Début février, la secrétaire d'état espagnole au changement climatique a présenté à Bruxelles l'inventaire de la production des gaz à effet de serre sur la période 1990-2008 [1]. Le tableau qui suit donne la production année après année et le graphique reprend cette évolution en attribuant la valeur 100 à la production de référence.
Comme on le voit, les objectifs de Kyoto seront difficilement tenables: avec 405.048 teqCO2, la production 2008 est 21% en dessus du chiffre moyen qu'il faudrait obtenir sur 2008-2012. Dit autrement, les 139,8 de 2008 en termes de variation sont 24,8 points en dessus de l'objectif de 115.
Bien sûr, entre 2007 et 2008 une baisse significative est observable due à la fois au début des effets de la crise, au développement des énergies renouvelables et à l'amélioration de l'efficacité énergétique.
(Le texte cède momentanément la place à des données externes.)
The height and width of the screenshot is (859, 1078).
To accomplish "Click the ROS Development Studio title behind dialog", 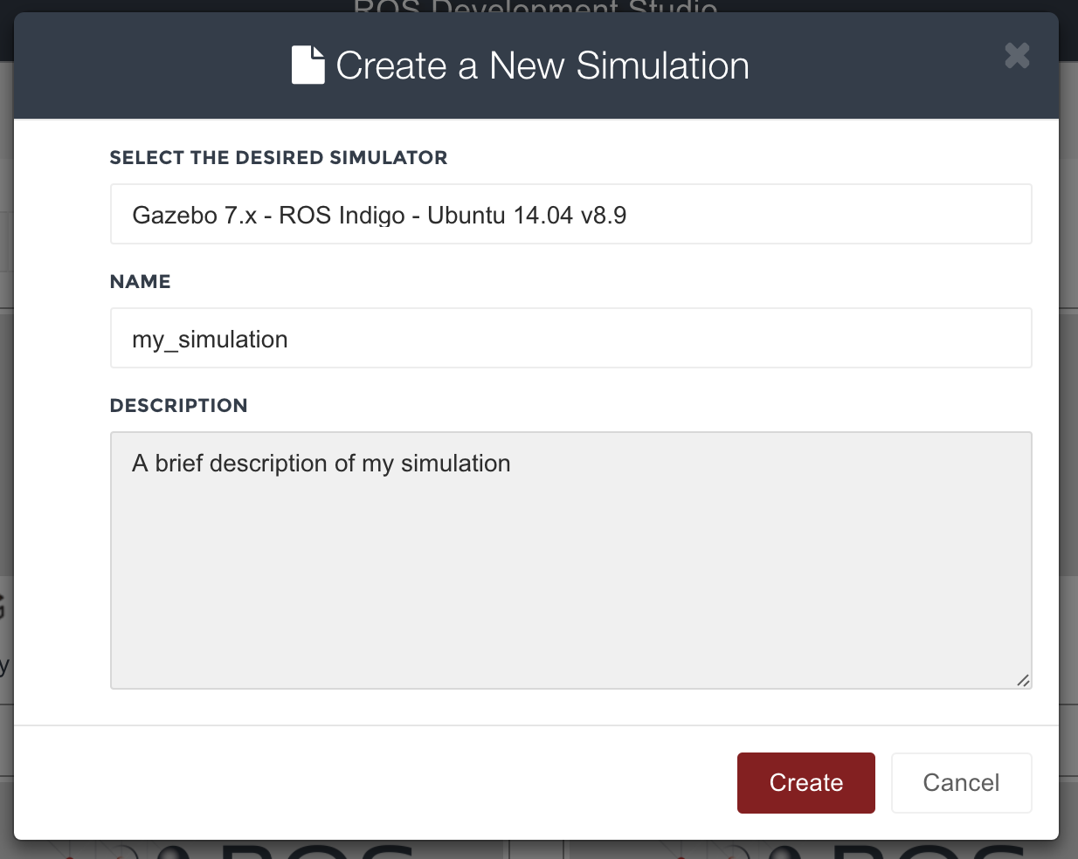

Par ailleurs, tout laisse à penser que la production 2009 se révèlera plus faible encore que celle de 2008 (voir par exemple le bilan 2009 de la part de l'électricité "verte", [2]) mais même en extrapolant la baisse enregistrée entre 2007 et 2008 jusqu'en 2012, on retrouverait en 2012 les chiffres de 1990 mais la moyenne sur les cinq années serait encore à 120, soit au-dessus des 115 de l'objectif de Kyoto.
Selon le scénario le plus volontariste du gouvernement, la moyenne prévue par celui-ci sur les années 2008-2012 serait de 390 295 teqCO2, soit 34,5% au dessus de la valeur de référence, loin donc des 15% qu'autorise Kyoto. De telles prévisions annoncées au moment de la présentation à Bruxelles, ont au moins le mérite de la sincérité.